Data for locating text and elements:

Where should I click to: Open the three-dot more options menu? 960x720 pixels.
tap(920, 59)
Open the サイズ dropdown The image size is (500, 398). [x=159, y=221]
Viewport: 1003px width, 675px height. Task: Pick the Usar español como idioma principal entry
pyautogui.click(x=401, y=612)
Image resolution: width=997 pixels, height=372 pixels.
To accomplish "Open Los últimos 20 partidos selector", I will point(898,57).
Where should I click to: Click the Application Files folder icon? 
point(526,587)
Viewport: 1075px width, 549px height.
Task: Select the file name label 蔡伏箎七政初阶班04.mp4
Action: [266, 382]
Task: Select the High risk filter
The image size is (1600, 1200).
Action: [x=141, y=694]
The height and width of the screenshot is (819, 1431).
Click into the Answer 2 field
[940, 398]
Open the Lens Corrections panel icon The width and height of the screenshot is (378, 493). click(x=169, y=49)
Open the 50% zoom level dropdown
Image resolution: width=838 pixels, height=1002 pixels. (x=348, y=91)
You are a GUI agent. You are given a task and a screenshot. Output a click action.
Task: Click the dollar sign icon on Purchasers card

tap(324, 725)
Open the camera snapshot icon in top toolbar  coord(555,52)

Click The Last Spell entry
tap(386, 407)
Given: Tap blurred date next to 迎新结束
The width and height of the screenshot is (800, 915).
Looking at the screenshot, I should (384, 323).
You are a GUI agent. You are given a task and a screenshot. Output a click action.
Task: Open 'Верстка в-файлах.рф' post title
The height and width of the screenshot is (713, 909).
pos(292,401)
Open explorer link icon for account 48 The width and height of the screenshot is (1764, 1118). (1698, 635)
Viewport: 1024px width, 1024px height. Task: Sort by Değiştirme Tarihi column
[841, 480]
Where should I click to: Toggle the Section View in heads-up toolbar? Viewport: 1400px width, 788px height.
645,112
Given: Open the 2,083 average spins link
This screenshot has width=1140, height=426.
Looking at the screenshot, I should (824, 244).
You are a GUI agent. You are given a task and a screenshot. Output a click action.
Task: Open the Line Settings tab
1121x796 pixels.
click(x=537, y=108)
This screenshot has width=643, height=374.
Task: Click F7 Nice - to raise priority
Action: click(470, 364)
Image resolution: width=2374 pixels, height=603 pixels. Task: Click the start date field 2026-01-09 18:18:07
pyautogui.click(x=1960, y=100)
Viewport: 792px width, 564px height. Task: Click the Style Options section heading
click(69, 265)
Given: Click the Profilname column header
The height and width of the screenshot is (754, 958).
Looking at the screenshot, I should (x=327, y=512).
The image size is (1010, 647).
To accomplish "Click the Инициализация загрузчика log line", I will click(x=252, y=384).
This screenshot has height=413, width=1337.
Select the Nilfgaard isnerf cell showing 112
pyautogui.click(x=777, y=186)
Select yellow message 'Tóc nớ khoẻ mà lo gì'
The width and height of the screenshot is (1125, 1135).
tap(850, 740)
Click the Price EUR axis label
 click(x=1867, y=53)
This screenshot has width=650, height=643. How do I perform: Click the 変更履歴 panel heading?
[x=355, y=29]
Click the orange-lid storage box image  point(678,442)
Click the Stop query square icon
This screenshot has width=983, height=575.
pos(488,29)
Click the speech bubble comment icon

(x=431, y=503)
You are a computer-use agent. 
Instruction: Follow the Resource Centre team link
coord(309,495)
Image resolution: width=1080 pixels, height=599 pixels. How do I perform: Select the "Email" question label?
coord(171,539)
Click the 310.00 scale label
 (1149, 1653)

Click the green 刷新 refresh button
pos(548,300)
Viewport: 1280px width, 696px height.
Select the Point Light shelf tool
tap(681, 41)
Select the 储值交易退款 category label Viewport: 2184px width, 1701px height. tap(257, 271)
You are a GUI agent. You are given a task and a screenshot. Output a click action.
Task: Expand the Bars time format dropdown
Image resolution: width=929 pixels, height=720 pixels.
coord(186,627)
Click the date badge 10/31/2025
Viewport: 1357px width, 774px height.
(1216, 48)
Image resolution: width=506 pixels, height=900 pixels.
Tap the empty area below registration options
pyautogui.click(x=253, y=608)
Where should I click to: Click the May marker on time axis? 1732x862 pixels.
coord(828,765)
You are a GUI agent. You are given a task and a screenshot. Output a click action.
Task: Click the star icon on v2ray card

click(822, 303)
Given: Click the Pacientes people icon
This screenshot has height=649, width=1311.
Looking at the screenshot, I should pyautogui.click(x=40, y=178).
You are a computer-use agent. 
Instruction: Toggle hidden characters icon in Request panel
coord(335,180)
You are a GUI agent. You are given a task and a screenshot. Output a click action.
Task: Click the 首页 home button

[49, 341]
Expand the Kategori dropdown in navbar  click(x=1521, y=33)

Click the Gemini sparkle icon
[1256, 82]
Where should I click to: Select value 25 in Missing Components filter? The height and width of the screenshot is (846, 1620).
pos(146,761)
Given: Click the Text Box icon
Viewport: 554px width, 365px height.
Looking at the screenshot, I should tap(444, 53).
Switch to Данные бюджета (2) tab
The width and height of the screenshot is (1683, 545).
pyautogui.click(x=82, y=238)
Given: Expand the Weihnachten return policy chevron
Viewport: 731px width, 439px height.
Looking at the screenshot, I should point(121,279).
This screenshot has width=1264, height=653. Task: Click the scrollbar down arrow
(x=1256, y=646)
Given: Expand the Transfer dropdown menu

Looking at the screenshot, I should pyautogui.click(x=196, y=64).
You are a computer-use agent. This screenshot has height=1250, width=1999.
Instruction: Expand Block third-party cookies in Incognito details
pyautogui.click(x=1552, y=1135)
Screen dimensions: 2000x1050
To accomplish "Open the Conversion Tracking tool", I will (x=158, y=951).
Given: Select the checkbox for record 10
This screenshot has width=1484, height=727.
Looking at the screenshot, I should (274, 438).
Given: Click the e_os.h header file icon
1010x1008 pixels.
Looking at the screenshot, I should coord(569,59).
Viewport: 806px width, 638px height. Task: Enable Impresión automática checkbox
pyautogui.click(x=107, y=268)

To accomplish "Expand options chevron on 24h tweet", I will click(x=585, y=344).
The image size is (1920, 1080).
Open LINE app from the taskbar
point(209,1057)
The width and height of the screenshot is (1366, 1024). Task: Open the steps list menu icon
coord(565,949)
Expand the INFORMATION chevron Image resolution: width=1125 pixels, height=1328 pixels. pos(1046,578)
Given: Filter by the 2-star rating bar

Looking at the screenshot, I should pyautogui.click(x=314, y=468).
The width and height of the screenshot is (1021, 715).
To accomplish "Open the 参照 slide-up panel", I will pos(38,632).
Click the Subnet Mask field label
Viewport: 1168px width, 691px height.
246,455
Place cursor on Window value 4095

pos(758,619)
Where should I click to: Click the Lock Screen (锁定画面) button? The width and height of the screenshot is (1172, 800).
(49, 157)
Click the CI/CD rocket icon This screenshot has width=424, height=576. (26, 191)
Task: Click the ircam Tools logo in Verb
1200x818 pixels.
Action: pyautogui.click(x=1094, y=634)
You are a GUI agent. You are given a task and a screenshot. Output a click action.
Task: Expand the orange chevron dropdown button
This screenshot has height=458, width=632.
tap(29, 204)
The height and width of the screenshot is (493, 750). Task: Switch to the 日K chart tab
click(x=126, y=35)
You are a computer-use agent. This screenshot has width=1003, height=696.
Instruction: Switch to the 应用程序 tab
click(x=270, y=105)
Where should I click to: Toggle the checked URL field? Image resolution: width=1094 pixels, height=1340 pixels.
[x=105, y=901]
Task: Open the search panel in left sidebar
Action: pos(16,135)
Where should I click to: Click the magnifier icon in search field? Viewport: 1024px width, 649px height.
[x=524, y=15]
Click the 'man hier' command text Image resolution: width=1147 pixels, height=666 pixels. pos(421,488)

**WHAT TO PRODUCE**
Write out all of the data above again, line for line, without changing anything.

**RIGHT ANSWER**
Where should I click to: Open the three-dot more options menu? 960x720 pixels.
tap(920, 59)
Open the サイズ dropdown The image size is (500, 398). [x=159, y=221]
Viewport: 1003px width, 675px height. Task: Pick the Usar español como idioma principal entry
pyautogui.click(x=401, y=612)
Image resolution: width=997 pixels, height=372 pixels.
To accomplish "Open Los últimos 20 partidos selector", I will point(898,57).
Where should I click to: Click the Application Files folder icon? 
point(526,587)
Viewport: 1075px width, 549px height.
Task: Select the file name label 蔡伏箎七政初阶班04.mp4
Action: [266, 382]
Task: Select the High risk filter
The image size is (1600, 1200).
Action: [x=141, y=694]
The height and width of the screenshot is (819, 1431).
Click into the Answer 2 field
[940, 398]
Open the Lens Corrections panel icon The width and height of the screenshot is (378, 493). click(x=169, y=49)
Open the 50% zoom level dropdown
Image resolution: width=838 pixels, height=1002 pixels. (x=348, y=91)
You are a GUI agent. You are given a task and a screenshot. Output a click action.
Task: Click the dollar sign icon on Purchasers card

tap(324, 725)
Open the camera snapshot icon in top toolbar  coord(555,52)

Click The Last Spell entry
tap(386, 407)
Given: Tap blurred date next to 迎新结束
The width and height of the screenshot is (800, 915).
Looking at the screenshot, I should (384, 323).
You are a GUI agent. You are given a task and a screenshot. Output a click action.
Task: Open 'Верстка в-файлах.рф' post title
The height and width of the screenshot is (713, 909).
pos(292,401)
Open explorer link icon for account 48 The width and height of the screenshot is (1764, 1118). (1698, 635)
Viewport: 1024px width, 1024px height. Task: Sort by Değiştirme Tarihi column
[841, 480]
Where should I click to: Toggle the Section View in heads-up toolbar? Viewport: 1400px width, 788px height.
645,112
Given: Open the 2,083 average spins link
This screenshot has width=1140, height=426.
Looking at the screenshot, I should (824, 244).
You are a GUI agent. You are given a task and a screenshot. Output a click action.
Task: Open the Line Settings tab
1121x796 pixels.
click(x=537, y=108)
This screenshot has width=643, height=374.
Task: Click F7 Nice - to raise priority
Action: click(470, 364)
Image resolution: width=2374 pixels, height=603 pixels. Task: Click the start date field 2026-01-09 18:18:07
pyautogui.click(x=1960, y=100)
Viewport: 792px width, 564px height. Task: Click the Style Options section heading
click(69, 265)
Given: Click the Profilname column header
The height and width of the screenshot is (754, 958).
Looking at the screenshot, I should (x=327, y=512).
The image size is (1010, 647).
To accomplish "Click the Инициализация загрузчика log line", I will click(x=252, y=384).
This screenshot has height=413, width=1337.
Select the Nilfgaard isnerf cell showing 112
pyautogui.click(x=777, y=186)
Select yellow message 'Tóc nớ khoẻ mà lo gì'
The width and height of the screenshot is (1125, 1135).
tap(850, 740)
Click the Price EUR axis label
 click(x=1867, y=53)
This screenshot has width=650, height=643. How do I perform: Click the 変更履歴 panel heading?
[x=355, y=29]
Click the orange-lid storage box image  point(678,442)
Click the Stop query square icon
This screenshot has width=983, height=575.
pos(488,29)
Click the speech bubble comment icon

(x=431, y=503)
You are a computer-use agent. 
Instruction: Follow the Resource Centre team link
coord(309,495)
Image resolution: width=1080 pixels, height=599 pixels. How do I perform: Select the "Email" question label?
coord(171,539)
Click the 310.00 scale label
 (1149, 1653)

Click the green 刷新 refresh button
pos(548,300)
Viewport: 1280px width, 696px height.
Select the Point Light shelf tool
tap(681, 41)
Select the 储值交易退款 category label Viewport: 2184px width, 1701px height. tap(257, 271)
You are a GUI agent. You are given a task and a screenshot. Output a click action.
Task: Expand the Bars time format dropdown
Image resolution: width=929 pixels, height=720 pixels.
coord(186,627)
Click the date badge 10/31/2025
Viewport: 1357px width, 774px height.
(1216, 48)
Image resolution: width=506 pixels, height=900 pixels.
Tap the empty area below registration options
pyautogui.click(x=253, y=608)
Where should I click to: Click the May marker on time axis? 1732x862 pixels.
coord(828,765)
You are a GUI agent. You are given a task and a screenshot. Output a click action.
Task: Click the star icon on v2ray card

click(822, 303)
Given: Click the Pacientes people icon
This screenshot has height=649, width=1311.
Looking at the screenshot, I should pyautogui.click(x=40, y=178).
You are a computer-use agent. 
Instruction: Toggle hidden characters icon in Request panel
coord(335,180)
You are a GUI agent. You are given a task and a screenshot. Output a click action.
Task: Click the 首页 home button

[49, 341]
Expand the Kategori dropdown in navbar  click(x=1521, y=33)

Click the Gemini sparkle icon
[1256, 82]
Where should I click to: Select value 25 in Missing Components filter? The height and width of the screenshot is (846, 1620).
pos(146,761)
Given: Click the Text Box icon
Viewport: 554px width, 365px height.
Looking at the screenshot, I should tap(444, 53).
Switch to Данные бюджета (2) tab
The width and height of the screenshot is (1683, 545).
pyautogui.click(x=82, y=238)
Given: Expand the Weihnachten return policy chevron
Viewport: 731px width, 439px height.
Looking at the screenshot, I should point(121,279).
This screenshot has width=1264, height=653. Task: Click the scrollbar down arrow
(x=1256, y=646)
Given: Expand the Transfer dropdown menu

Looking at the screenshot, I should pyautogui.click(x=196, y=64).
You are a computer-use agent. This screenshot has height=1250, width=1999.
Instruction: Expand Block third-party cookies in Incognito details
pyautogui.click(x=1552, y=1135)
Screen dimensions: 2000x1050
To accomplish "Open the Conversion Tracking tool", I will (x=158, y=951).
Given: Select the checkbox for record 10
This screenshot has width=1484, height=727.
Looking at the screenshot, I should (274, 438).
Given: Click the e_os.h header file icon
1010x1008 pixels.
Looking at the screenshot, I should coord(569,59).
Viewport: 806px width, 638px height. Task: Enable Impresión automática checkbox
pyautogui.click(x=107, y=268)

To accomplish "Expand options chevron on 24h tweet", I will click(x=585, y=344).
The image size is (1920, 1080).
Open LINE app from the taskbar
point(209,1057)
The width and height of the screenshot is (1366, 1024). Task: Open the steps list menu icon
coord(565,949)
Expand the INFORMATION chevron Image resolution: width=1125 pixels, height=1328 pixels. pos(1046,578)
Given: Filter by the 2-star rating bar

Looking at the screenshot, I should pyautogui.click(x=314, y=468).
The width and height of the screenshot is (1021, 715).
To accomplish "Open the 参照 slide-up panel", I will pos(38,632).
Click the Subnet Mask field label
Viewport: 1168px width, 691px height.
246,455
Place cursor on Window value 4095

pos(758,619)
Where should I click to: Click the Lock Screen (锁定画面) button? The width and height of the screenshot is (1172, 800).
(49, 157)
Click the CI/CD rocket icon This screenshot has width=424, height=576. (26, 191)
Task: Click the ircam Tools logo in Verb
1200x818 pixels.
Action: pyautogui.click(x=1094, y=634)
You are a GUI agent. You are given a task and a screenshot. Output a click action.
Task: Expand the orange chevron dropdown button
This screenshot has height=458, width=632.
tap(29, 204)
The height and width of the screenshot is (493, 750). Task: Switch to the 日K chart tab
click(x=126, y=35)
You are a computer-use agent. This screenshot has width=1003, height=696.
Instruction: Switch to the 应用程序 tab
click(x=270, y=105)
Where should I click to: Toggle the checked URL field? Image resolution: width=1094 pixels, height=1340 pixels.
[x=105, y=901]
Task: Open the search panel in left sidebar
Action: pos(16,135)
Where should I click to: Click the magnifier icon in search field? Viewport: 1024px width, 649px height.
[x=524, y=15]
Click the 'man hier' command text Image resolution: width=1147 pixels, height=666 pixels. pos(421,488)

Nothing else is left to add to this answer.